++++ Fragmento del texto

He indicado siempre a mis alumnos que no confundan la democracia con el acto de introducir una papeleta en una urna. A lo largo de la Historia, existen numerosos ejemplos de dictaduras que han intentado lavar su imagen a través de ese protocolo formal de convocar a los ciudadanos a meter un papel en una caja, en un intento vano de disfrazar su verdadera esencia dictatorial. El hecho en sí de votar no basta para transformarlo en una manifestación democrática. Dicho de otro modo, en todas las democracias se vota, pero no todas las votaciones son democráticas. Y ello es así porque la democracia, como forma de Estado, como valor superior, tiene sus reglas y, por lo tanto, sus límites. Si no se conocen o si, conociéndolos, se incumplen, las virtudes de la participación popular se convierten en defectos y las ventajas, en inconvenientes.

Se ha anunciado hace algunos días por parte del Ejecutivo catalán la fecha y la pregunta de lo que ellos denominan “referéndum” y que, además, defienden como modelo de “manifestación democrática”. Frente a los argumentos recibidos en contra de su iniciativa, responden que nada ni nadie se puede oponer a que el pueblo vote. Se enorgullecen de consultar a la población y de que ésta se exprese como lo considere más oportuno. Parece que no existen leyes que cumplir, ni tampoco normas que respetar. Lo suyo es permitir que los catalanes manifiesten su voluntad. Pero cometen el mismo error una y otra vez, al confundir de forma malintencionada la democracia con una fila de personas portando un sobre. Pues bien, aunque en un principio resulte chocante, no hay nada más autoritario ni más propio de regímenes totalitarios que la pretensión de tapar sus atropellos a las normas y a los límites legales a base de baños de multitudes y de fuegos artificiales que devienen cómplices de la vulneración del ordenamiento jurídico.

Recientemente, el fiscal del caso Palau -donde se juzga el expolio del Palau de la Música de Barcelona por parte de quien era su presidente, y que apunta directamente a la financiación irregular de Convergencia Democrática de Cataluña como partido político-, lanzó una frase muy contundente: «En este caso hay un círculo sociopolítico muy determinado en el que parece que una bandera justifica casi cualquier atropello con la cartera». Siguiendo con el símil, los partidos nacionalistas catalanes se han acostumbrado a justificar con su bandera cualquier atropello, ya sea a la cartera de los contribuyentes o a la legalidad. El uso sesgado y partidista de los símbolos y la manipulación torticera del sentimiento patriótico son sus herramientas más útiles para olvidar la magnitud de los delitos e ilegalidades que se están cometiendo. Porque lo cierto es que se ha entrado ya de lleno en el terreno del Derecho Penal. En el de los delitos y los delincuentes. El Tribunal Superior de Justicia de Cataluña ha condenado al ex presidente Mas, a la ex vicepresidenta Joana Ortega y la ex consejera de Enseñanza Irene Rigau por delitos de desobediencia, y existen más causas penales abiertas contra otros cargos públicos por este mismo proceso al que, eufemísticamente, denominan “desconexión”.

++++++++

*Descripción del ejercicio*. Según el fragmento, ¿por qué delitos condenó el Tribunal Superior de Justicia de Cataluña al ex presidente Mas, a Joana Ortega y a Irene Rigau? Responde apoyándote únicamente en el fragmento.

++++ Datos registrados

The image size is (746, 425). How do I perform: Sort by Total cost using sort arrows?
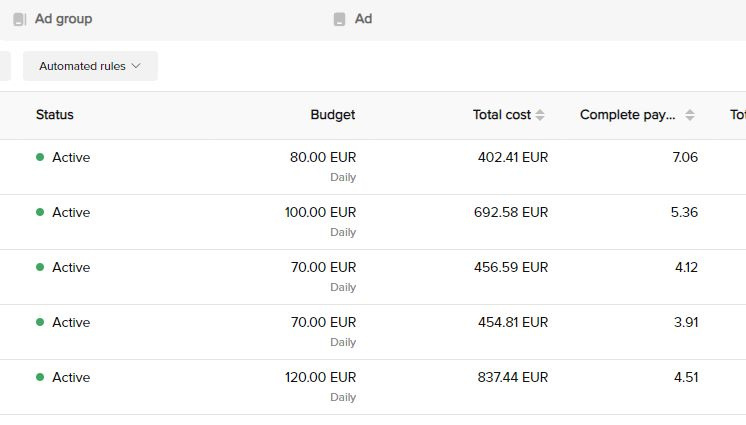(540, 115)
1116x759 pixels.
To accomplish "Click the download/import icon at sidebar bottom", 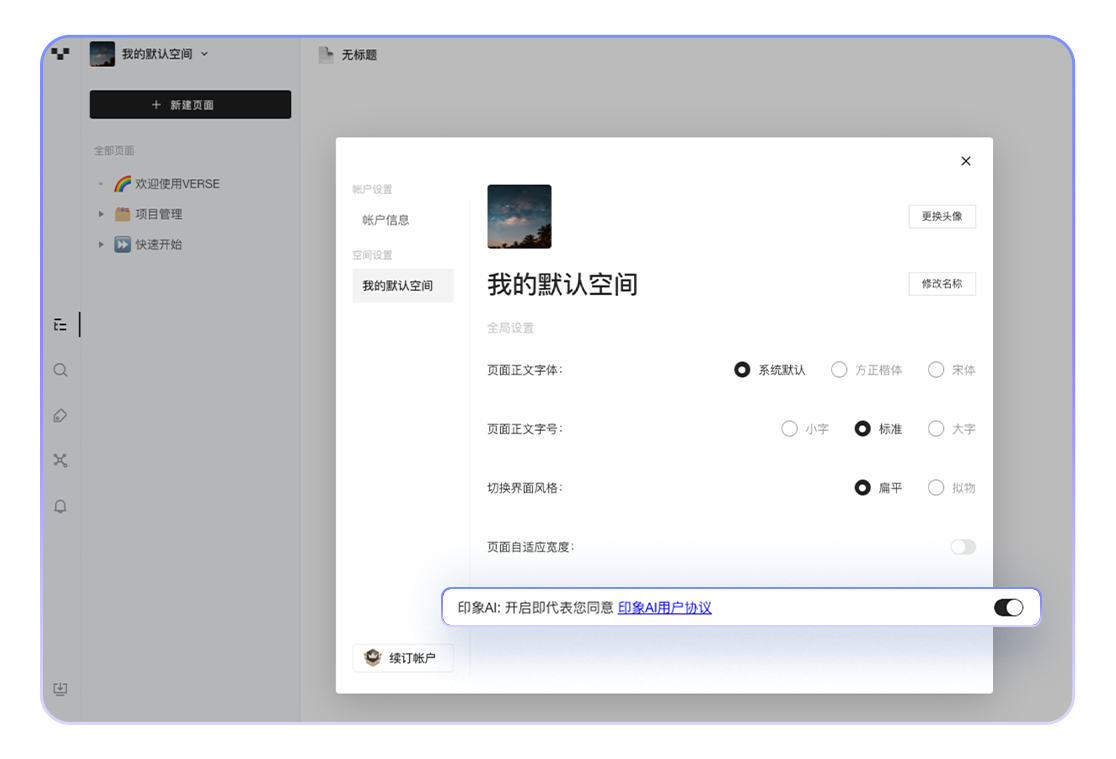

++++++++

*Respuesta correcta*. Los condenó por delitos de desobediencia.